> [Task goal]:
Identify every line of the data that contains the string "Name", matching case exactly, and copy each of those lines.

> [Supplied records]:

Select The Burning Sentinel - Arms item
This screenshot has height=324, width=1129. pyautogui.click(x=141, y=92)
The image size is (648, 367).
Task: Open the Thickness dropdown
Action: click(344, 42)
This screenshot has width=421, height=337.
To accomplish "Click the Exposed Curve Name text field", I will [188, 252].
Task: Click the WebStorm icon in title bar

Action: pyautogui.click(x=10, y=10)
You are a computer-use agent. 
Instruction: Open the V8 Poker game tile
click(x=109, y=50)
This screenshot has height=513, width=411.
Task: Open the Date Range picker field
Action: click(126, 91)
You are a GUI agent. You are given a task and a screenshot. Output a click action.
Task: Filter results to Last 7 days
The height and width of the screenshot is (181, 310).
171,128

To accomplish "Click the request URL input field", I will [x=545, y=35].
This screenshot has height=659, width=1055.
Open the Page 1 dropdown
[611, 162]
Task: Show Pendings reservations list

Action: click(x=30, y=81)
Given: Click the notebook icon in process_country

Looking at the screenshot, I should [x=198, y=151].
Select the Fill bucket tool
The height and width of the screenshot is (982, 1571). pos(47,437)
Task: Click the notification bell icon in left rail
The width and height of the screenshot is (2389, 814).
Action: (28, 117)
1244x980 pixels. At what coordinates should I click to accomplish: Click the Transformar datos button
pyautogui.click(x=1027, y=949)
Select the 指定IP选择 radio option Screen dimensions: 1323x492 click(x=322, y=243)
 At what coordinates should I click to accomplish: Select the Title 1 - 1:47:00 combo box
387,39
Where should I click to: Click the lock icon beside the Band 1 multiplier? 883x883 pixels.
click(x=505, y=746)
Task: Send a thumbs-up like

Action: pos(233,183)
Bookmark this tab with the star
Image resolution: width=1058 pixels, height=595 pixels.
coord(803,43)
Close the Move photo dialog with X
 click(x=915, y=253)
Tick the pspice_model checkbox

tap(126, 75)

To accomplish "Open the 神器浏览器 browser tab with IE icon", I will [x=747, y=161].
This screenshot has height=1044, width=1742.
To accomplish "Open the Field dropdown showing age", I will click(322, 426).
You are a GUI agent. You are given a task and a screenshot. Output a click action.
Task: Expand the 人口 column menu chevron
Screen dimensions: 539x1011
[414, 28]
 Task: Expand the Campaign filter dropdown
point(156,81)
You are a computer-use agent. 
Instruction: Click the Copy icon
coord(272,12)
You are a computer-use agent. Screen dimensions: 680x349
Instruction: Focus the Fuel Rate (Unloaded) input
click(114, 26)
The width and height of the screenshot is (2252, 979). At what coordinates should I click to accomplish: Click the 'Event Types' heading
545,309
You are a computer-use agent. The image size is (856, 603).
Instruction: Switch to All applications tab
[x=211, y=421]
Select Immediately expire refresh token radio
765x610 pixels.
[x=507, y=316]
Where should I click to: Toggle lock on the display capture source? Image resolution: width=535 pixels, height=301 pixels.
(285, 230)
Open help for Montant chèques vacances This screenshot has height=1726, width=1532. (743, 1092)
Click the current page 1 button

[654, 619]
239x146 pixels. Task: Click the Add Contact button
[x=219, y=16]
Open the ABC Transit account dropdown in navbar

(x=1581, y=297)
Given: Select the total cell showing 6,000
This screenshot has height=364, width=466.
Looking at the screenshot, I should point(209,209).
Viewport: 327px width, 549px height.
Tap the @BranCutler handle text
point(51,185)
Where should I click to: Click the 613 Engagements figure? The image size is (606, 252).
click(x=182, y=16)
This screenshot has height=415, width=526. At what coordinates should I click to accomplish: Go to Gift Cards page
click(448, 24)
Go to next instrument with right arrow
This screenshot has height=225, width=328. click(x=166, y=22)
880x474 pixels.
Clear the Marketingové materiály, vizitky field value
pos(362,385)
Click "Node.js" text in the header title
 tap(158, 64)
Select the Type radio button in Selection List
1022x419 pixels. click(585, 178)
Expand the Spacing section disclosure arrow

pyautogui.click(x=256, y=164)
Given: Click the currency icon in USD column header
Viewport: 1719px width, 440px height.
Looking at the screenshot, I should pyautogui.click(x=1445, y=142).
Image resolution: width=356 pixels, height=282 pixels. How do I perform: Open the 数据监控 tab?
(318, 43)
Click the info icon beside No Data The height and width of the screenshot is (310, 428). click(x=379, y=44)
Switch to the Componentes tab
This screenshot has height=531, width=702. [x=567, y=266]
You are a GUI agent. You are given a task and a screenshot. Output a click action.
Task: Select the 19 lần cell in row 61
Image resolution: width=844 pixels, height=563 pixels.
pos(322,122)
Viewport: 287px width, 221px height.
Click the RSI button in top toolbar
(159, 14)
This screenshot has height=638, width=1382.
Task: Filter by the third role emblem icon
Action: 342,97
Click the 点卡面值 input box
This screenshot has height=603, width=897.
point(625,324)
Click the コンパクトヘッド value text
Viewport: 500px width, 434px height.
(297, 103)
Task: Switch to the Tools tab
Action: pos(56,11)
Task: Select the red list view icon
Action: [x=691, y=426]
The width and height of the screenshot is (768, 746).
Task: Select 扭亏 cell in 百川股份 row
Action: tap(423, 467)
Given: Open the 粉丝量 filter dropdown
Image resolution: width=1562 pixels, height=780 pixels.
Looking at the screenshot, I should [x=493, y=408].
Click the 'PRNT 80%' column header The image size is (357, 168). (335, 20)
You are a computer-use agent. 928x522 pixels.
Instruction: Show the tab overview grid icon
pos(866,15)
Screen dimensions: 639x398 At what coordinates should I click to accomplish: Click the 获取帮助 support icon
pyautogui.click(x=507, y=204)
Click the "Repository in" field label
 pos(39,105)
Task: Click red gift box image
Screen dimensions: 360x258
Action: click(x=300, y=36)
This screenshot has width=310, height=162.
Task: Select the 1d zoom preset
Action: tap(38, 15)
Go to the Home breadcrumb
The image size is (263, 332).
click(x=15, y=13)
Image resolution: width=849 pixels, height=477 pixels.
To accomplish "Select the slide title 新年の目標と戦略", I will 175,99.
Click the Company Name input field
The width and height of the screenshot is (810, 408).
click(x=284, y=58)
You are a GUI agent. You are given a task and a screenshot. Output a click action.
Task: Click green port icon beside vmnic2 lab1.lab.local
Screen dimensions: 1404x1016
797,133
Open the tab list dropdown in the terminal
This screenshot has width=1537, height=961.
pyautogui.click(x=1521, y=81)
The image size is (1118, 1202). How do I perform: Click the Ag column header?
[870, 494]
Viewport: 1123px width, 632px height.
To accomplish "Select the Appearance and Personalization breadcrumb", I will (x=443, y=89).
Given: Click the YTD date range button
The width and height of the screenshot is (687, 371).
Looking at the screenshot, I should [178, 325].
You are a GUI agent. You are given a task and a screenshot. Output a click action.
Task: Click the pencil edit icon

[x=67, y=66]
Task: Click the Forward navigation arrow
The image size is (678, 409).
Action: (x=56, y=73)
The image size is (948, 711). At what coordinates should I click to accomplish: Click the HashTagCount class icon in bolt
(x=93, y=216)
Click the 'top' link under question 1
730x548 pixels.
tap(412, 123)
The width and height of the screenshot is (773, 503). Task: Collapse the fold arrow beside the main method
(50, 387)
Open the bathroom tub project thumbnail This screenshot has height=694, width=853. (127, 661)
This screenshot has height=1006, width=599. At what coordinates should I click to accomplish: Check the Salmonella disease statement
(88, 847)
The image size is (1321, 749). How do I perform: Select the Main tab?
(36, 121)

> [Answer in full]:
To accomplish "Click the Exposed Curve Name text field", I will [188, 252].
Click the Company Name input field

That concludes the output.